„Ich habe eiserne Prinzipien. Wenn sie Ihnen nicht gefallen, habe ich auch noch andere.“
- Groucho Marx
„Die Schule sollte eine Vielfalt von Aktivitäten der Schülerinnen und Schüler fördern und eine differenzierte und demokratische Meinungsbildung gewährleisten.“
So heißt es im Runderlass „Die Arbeit in den Schuljahrgängen 5 bis 10 der Integrierten Gesamtschule“ lapidar. Doch hier verbirgt sich eine der wichtigsten und gleichzeitig am schwersten zu vermittelnden Kompetenzen. Anders als der Satz von Bayes, die Photosynthese oder das present perfect, denn die sind per se richtig, weil isso. Das soll bitte jede/r genauso ins Merkheft schreiben, Pluralität ist unerwünscht.
So eine Meinung aber ist etwas sehr Individuelles (heißt ja schließlich Meinung und nicht Deinung), da möchte man es möglichst vermeiden, eine Mainstream-Meinung, praktisch eine Meinung von der Stange („Nehm‘ Se die hier: ‚Elektroautos sind gut fürs Klima‘, da ham wir noch reichlich von!) zu vermitteln. Also zumindest meistens nicht, denn so ein paar Allgemeinplätze, auf die sich alle einigen können, sind schon schick, oder? Dass Demokratie prinzipiell eine gute Idee ist (Klappe, Churchill!), wir respektvoll miteinander umgehen wollen (und wer da nicht mitmacht, kriegt aufs Maul!) oder kulturelle Teilhabe Bedingung eines gelingenden Lebens ist – wer wollte dem widersprechen? Man wandelt als Bildungsschaffende/r also auf dem schmalen Grat, in Schüler*innenköpfen das basisdemokratische Betriebssystem zu installieren (also wenigstens das MS-DOS: „Was du nicht willst, das man dir tu, das füg auch keinem anderen zu!“), ohne gleichzeitig zu viele nicht benötigte Apps und Testversionen („Hey du, glaube an Gott! Jetzt 30 Tage gratis ausprobieren!“) mit draufzupacken. Denn das ist die Crux: Wenn du es mit dem Holzhammer vermitteln musst, ist es ja keine selbständig erworbene Meinung mehr, sondern Nachgeplapper. Oder genau umgekehrt, wie es der pubertären Logik entspricht: Glaube einfach immer das Gegenteil von dem, was dein Lehrer sagt. Auch nicht wünschenswert. Ich erinnere mich als Schüler an eine Vertretungslehrerin in der 9. Klasse, die – warum auch immer – darüber schwadronierte, dass die Farbe Schwarz in der Natur als solche gar nicht vorkomme und deshalb jedes schwarz gefärbte Kleidungsstück etwas Künstliches und auch Giftiges sei. Ich wollte nie Schwarz tragen, aber da habe ich es ernsthaft in Erwägung gezogen.

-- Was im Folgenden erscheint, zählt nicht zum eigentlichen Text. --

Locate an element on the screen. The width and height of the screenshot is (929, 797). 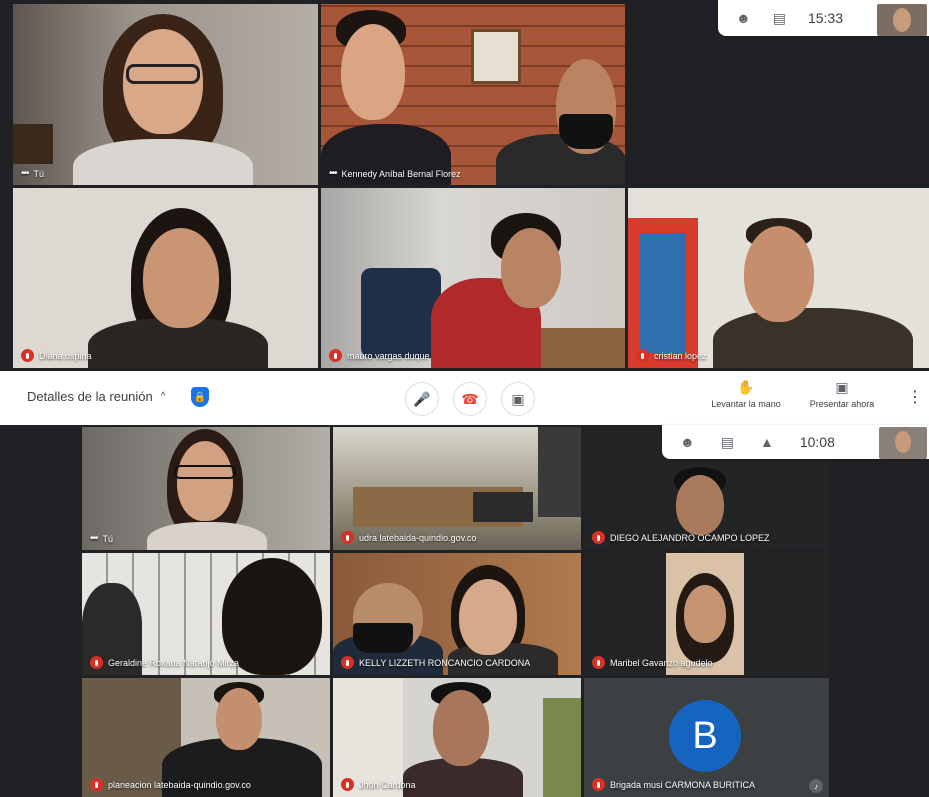
end-call-button: ☎ is located at coordinates (470, 399).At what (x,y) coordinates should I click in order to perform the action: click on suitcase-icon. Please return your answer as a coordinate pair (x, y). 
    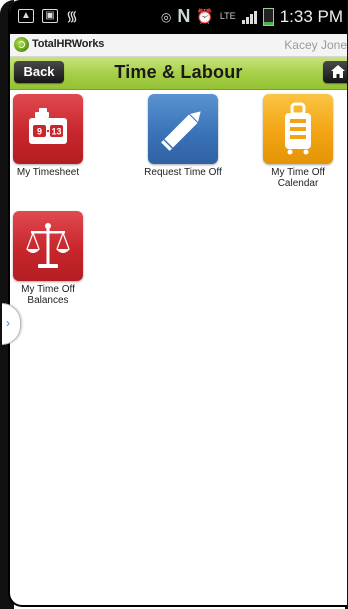
    Looking at the image, I should click on (298, 129).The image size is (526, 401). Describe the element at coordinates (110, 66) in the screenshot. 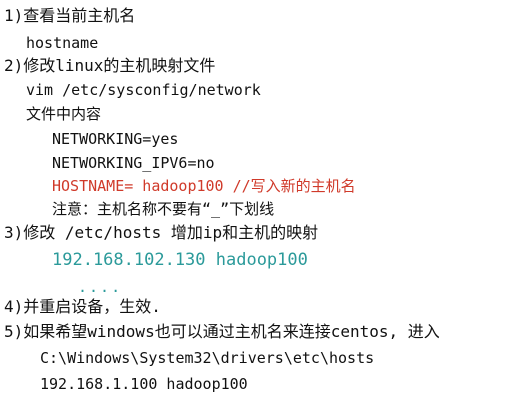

Man muss also behutsam vorgehen und eher so etwas wie ein Meinungsangebot schaffen, gewissermaßen einen „Markt der Meinungsmöglichkeiten“, wo sich jeder (auch heimlich) bedienen kann und sich das aussuchen kann, was am ehesten ins eigene Weltbild passt. Denn glücklicherweise speist sich der persönliche Meinungskosmos aus zahlreichen Quellen, von denen die Schule immer nur eine sein kann. Und es gibt viele Meinungsköche – Elternhaus, Freundeskreis, ja sogar das Internet – die ihren Senf zum Meinungsbrei hinzugeben wollen und damit in der Regel auch Erfolg haben. Stichwort differenziert und demokratisch, siehe oben.
Aber wie geht das – essentiell zu einer gesellschaftlich akzeptierten, aber dennoch individuellen Meinung beitragen? Genaugenommen ist das gar nicht das Ziel – es geht darum, Werkzeuge zu vermitteln, wie man sich eine Meinung zu einem Thema bilden kann. Wie man Meinungen und Fakten auseinanderhält und sie nicht wie in dem grandiosen Animationsfilm „Alles steht Kopf“ einfach in dieselbe Gedächtniskiste schüttet. Wie man Meinungen und Hass auseinanderhält, eine Frage, auf die Comedian Till Reiners eine wunderbare Antwort gefunden hat: „Wenn du deinem Gegenüber die Chance gibst, dir Recht zu geben, dann ist es eine Meinung.“ Dass man sich den Luxus leisten darf, zu manchen Themen auch keine Meinung zu haben. Und nicht zuletzt: Wie man andere Meinungen aushält, ohne den Menschen dahinter zu verachten. Vielleicht die wichtigste von allen. Das ist zumindest meine Meinung.